## [DESCRIPTION OF THE TASK]
Please repeat the entries below exactly as written, leaving out any images.

** EXTRACTED INFORMATION follows **

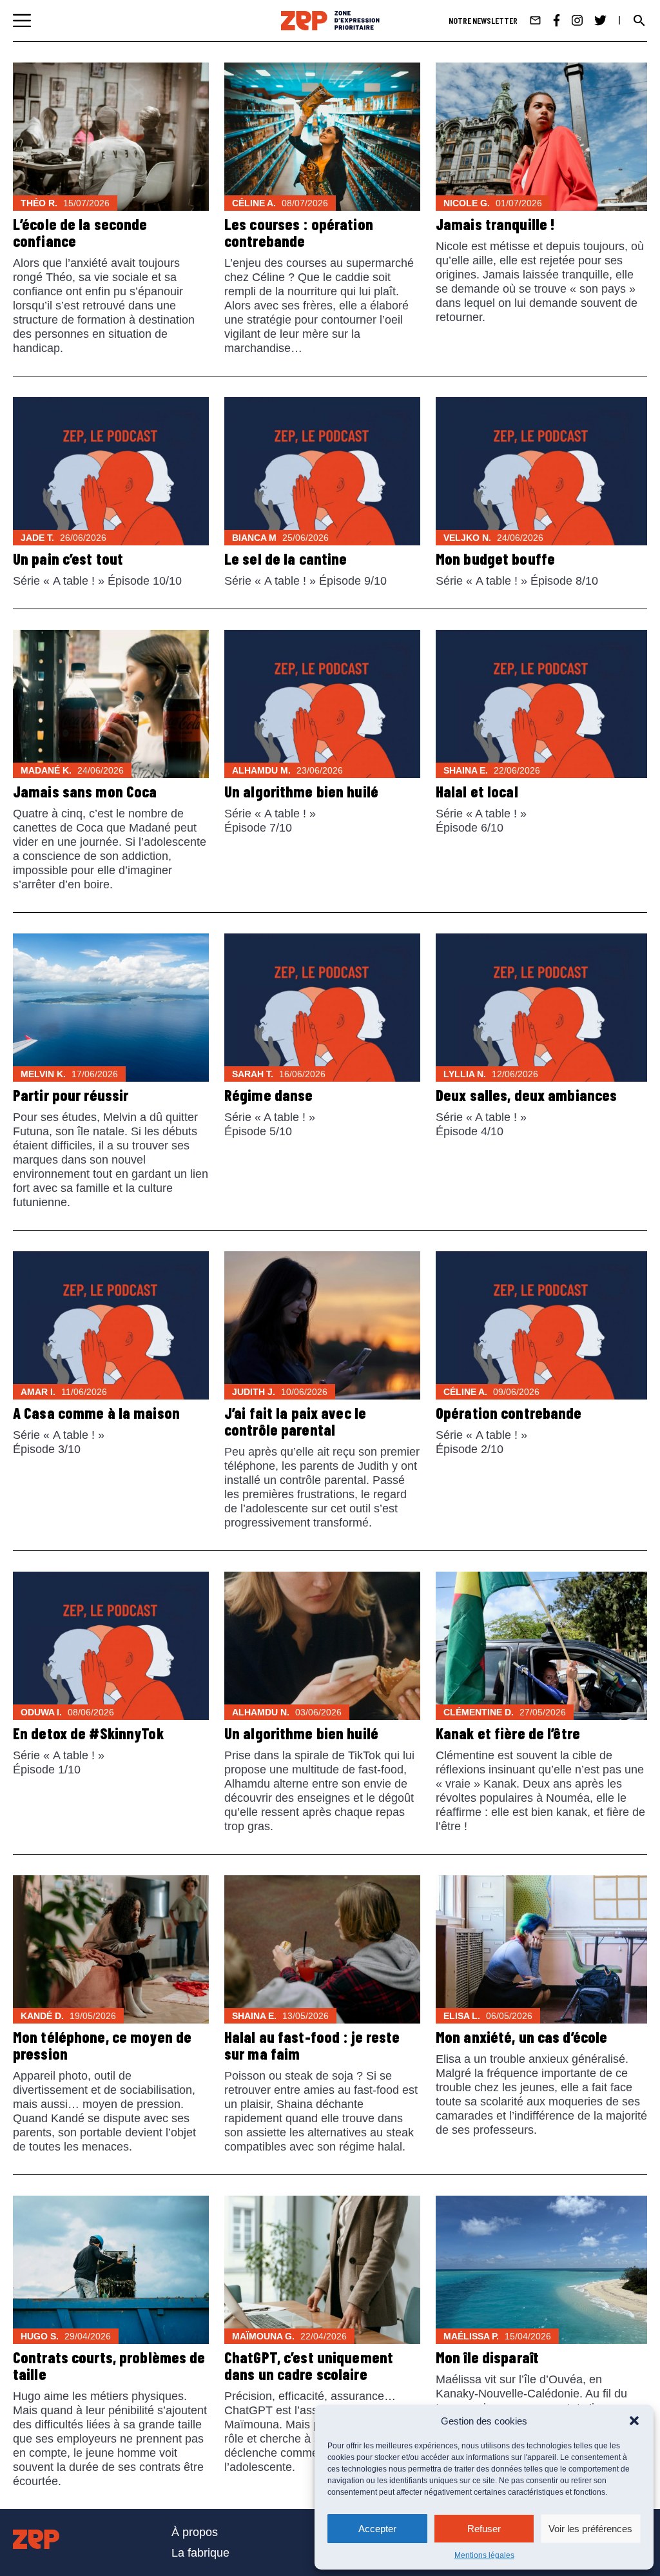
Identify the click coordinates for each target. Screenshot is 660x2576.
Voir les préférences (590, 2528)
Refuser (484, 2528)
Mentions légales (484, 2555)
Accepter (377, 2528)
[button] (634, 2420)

** End of EXTRACTED INFORMATION **

## [EXERCISE RESPONSE]
Identify the click coordinates for each target. Screenshot is 660x2576.
Voir les préférences (590, 2528)
Refuser (484, 2528)
Mentions légales (484, 2555)
Accepter (377, 2528)
[button] (634, 2420)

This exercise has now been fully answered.